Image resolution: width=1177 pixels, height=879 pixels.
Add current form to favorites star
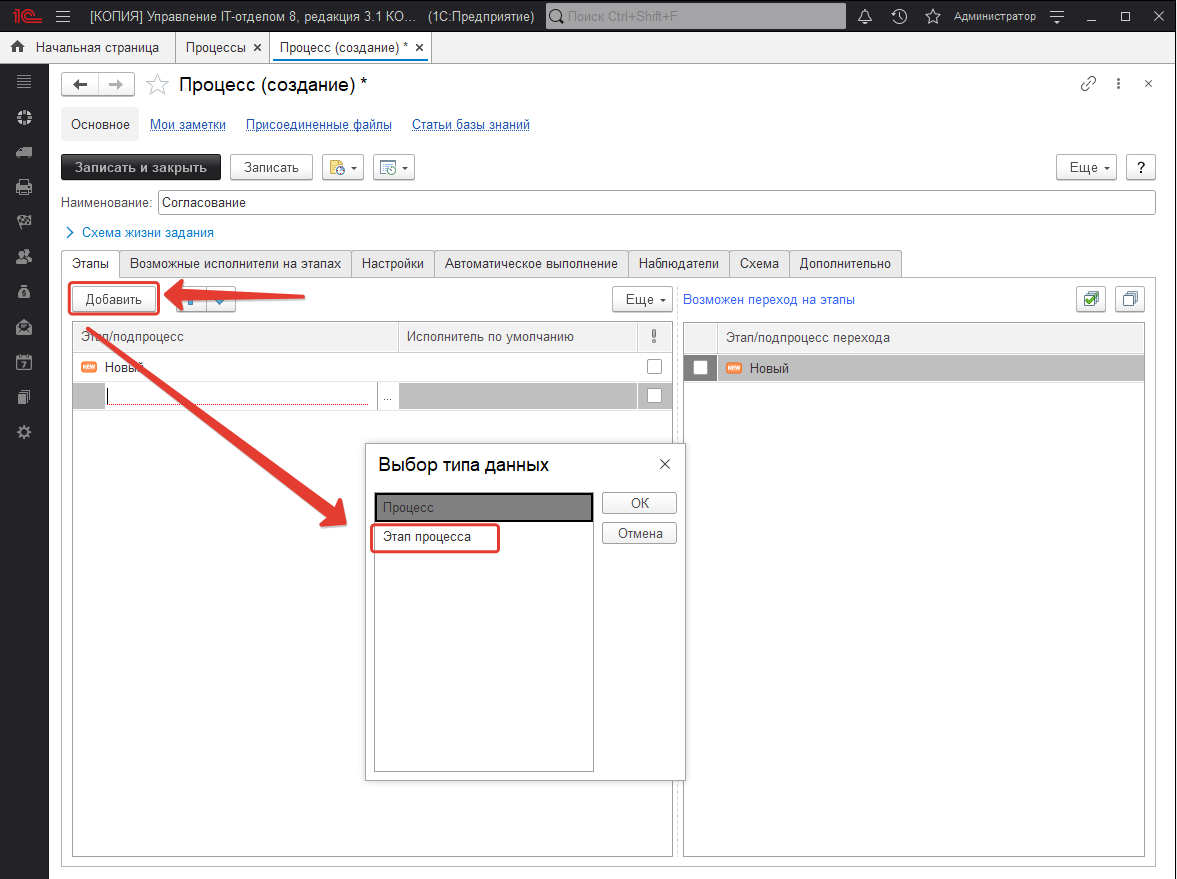pos(157,85)
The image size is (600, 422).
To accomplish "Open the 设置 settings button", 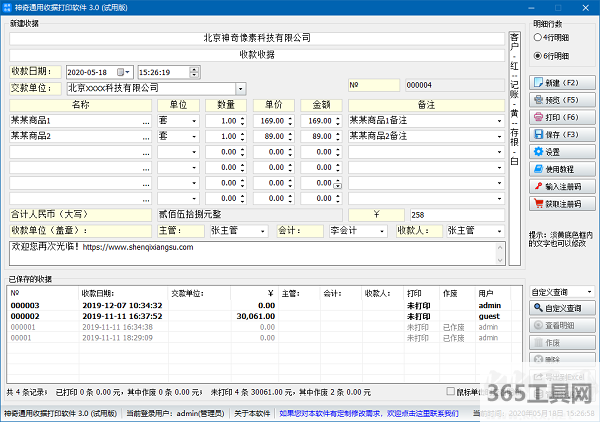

AIM OF THE EXERCISE
Can you rewrite the material from the line with "The image size is (600, 422)." through the end, replacing "size" with "dimensions" and changing nothing else? Leave the pictures out of your answer.

RESULT
The image dimensions is (600, 422).
To accomplish "Open the 设置 settings button", 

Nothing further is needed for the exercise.